Tolkien’s influence stretches to women authors too. Robin Hobb’s essay talks about growing up in Alaska and Lord of the Rings making a strong impression on her. As a writer, he raised the bar for her to make writing Fantasy a challenge for her. She learned that a Fantasy story can have depth. Ms. Hobb’s essay is interesting and thoughtful. It has wonderful insights on how Tolkien’s work sent a generation of writers on a quest.

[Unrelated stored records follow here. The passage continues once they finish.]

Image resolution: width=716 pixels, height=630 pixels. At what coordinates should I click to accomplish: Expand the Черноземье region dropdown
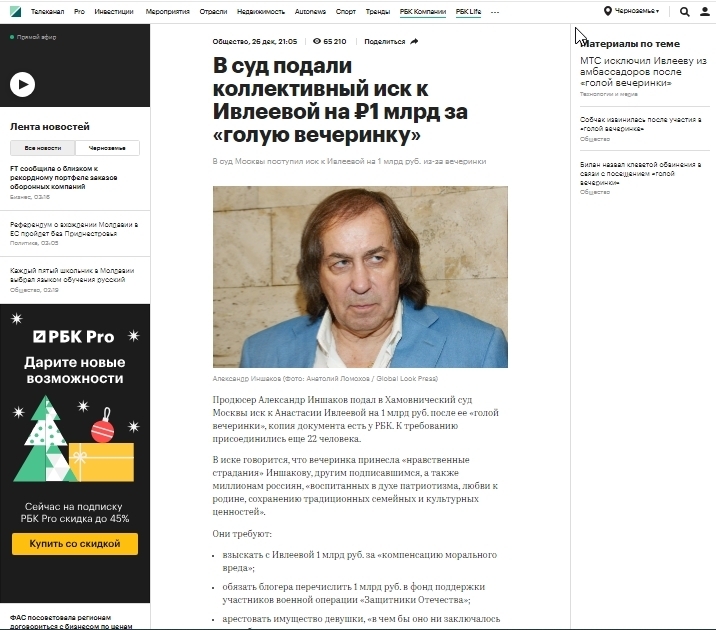click(637, 11)
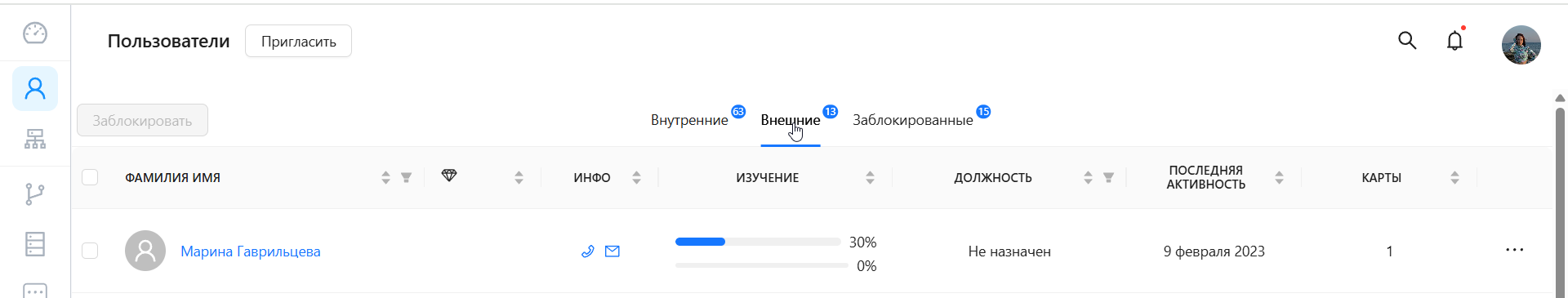The width and height of the screenshot is (1568, 298).
Task: Switch to the Заблокированные tab
Action: [x=913, y=120]
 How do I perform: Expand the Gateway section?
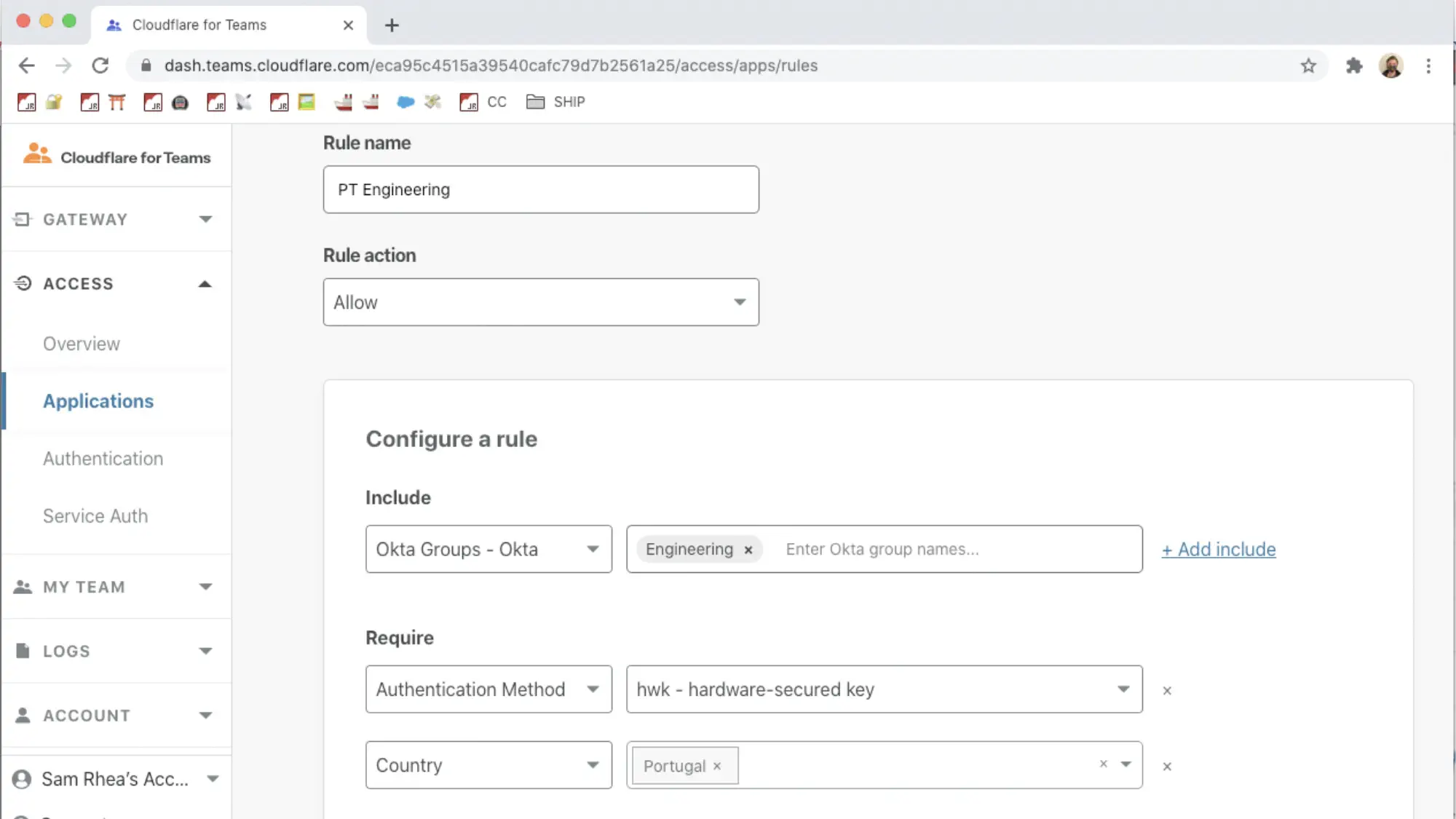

One of the most interesting essays is by Orson Scott Card. In “How Tolkien Means,” he talks about how literary critics and scholars miss what most readers understand in Tolkien’s books. Tolkien felt that stories need to be experienced, not decoded. He wants readers to enjoy the story and not worry about symbols. Mr. Card goes on to elaborate on this point for the rest of the essay. This is a very interesting, thoughtful essay that Fantasy readers will enjoy.

In “The Myth-Maker,” Fantasy author Lisa Goldstein discusses why Lord of the Ringsis so powerful a work. She thinks it is because people have a need for myth. Tolkien fed that need with his poetic language and mythic rhythms. He provided an epic experience for readers at a time it was needed. Ms. Goldstein gives a clear, concise viewpoint on Tolkien’s works.

Meditations on Middle-Earth edited by Karen Haber is an interesting book of essays. Various Fantasy authors write about how Tolkien’s Lord of the Rings changed their lives and influenced their writing. Fantasy grew as a genre thanks to Tolkien’s book. He speaks to something in every reader through story, language and mythic patterns. This is an informative companion piece that will enhance a reader’s understanding and enjoyment of Tolkien. Try it out.